**Data:**
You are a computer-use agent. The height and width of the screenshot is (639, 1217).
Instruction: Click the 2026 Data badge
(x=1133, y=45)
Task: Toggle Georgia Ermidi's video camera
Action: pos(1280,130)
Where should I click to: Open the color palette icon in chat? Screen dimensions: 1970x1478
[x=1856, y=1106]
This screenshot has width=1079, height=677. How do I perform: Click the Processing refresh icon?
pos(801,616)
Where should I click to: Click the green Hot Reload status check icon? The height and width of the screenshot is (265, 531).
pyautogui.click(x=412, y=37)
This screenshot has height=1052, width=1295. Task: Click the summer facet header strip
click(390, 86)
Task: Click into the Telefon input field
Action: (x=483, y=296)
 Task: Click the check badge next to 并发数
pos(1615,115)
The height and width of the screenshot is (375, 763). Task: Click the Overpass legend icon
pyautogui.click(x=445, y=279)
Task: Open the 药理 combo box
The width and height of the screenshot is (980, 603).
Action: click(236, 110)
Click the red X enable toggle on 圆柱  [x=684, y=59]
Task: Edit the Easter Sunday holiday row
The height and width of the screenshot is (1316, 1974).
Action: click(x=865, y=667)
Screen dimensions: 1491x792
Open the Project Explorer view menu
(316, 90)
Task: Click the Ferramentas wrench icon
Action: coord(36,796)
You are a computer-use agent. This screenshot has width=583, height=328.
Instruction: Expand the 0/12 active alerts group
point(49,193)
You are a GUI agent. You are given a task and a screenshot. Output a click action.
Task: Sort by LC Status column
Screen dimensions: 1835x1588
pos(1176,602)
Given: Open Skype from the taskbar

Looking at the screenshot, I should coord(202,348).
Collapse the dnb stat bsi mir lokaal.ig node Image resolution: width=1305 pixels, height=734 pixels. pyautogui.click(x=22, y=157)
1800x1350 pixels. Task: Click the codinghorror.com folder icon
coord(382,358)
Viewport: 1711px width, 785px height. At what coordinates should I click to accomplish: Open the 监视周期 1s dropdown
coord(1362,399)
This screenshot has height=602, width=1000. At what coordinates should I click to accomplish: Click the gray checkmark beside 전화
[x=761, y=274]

**What to produce:** Print every line of the records above without a single difference.

**Written solution:**
You are a computer-use agent. The height and width of the screenshot is (639, 1217).
Instruction: Click the 2026 Data badge
(x=1133, y=45)
Task: Toggle Georgia Ermidi's video camera
Action: pos(1280,130)
Where should I click to: Open the color palette icon in chat? Screen dimensions: 1970x1478
[x=1856, y=1106]
This screenshot has width=1079, height=677. How do I perform: Click the Processing refresh icon?
pos(801,616)
Where should I click to: Click the green Hot Reload status check icon? The height and width of the screenshot is (265, 531).
pyautogui.click(x=412, y=37)
This screenshot has height=1052, width=1295. Task: Click the summer facet header strip
click(390, 86)
Task: Click into the Telefon input field
Action: (x=483, y=296)
 Task: Click the check badge next to 并发数
pos(1615,115)
The height and width of the screenshot is (375, 763). Task: Click the Overpass legend icon
pyautogui.click(x=445, y=279)
Task: Open the 药理 combo box
The width and height of the screenshot is (980, 603).
Action: click(236, 110)
Click the red X enable toggle on 圆柱  [x=684, y=59]
Task: Edit the Easter Sunday holiday row
The height and width of the screenshot is (1316, 1974).
Action: click(x=865, y=667)
Screen dimensions: 1491x792
Open the Project Explorer view menu
(316, 90)
Task: Click the Ferramentas wrench icon
Action: coord(36,796)
You are a computer-use agent. This screenshot has width=583, height=328.
Instruction: Expand the 0/12 active alerts group
point(49,193)
You are a GUI agent. You are given a task and a screenshot. Output a click action.
Task: Sort by LC Status column
Screen dimensions: 1835x1588
pos(1176,602)
Given: Open Skype from the taskbar

Looking at the screenshot, I should coord(202,348).
Collapse the dnb stat bsi mir lokaal.ig node Image resolution: width=1305 pixels, height=734 pixels. pyautogui.click(x=22, y=157)
1800x1350 pixels. Task: Click the codinghorror.com folder icon
coord(382,358)
Viewport: 1711px width, 785px height. At what coordinates should I click to accomplish: Open the 监视周期 1s dropdown
coord(1362,399)
This screenshot has height=602, width=1000. At what coordinates should I click to accomplish: Click the gray checkmark beside 전화
[x=761, y=274]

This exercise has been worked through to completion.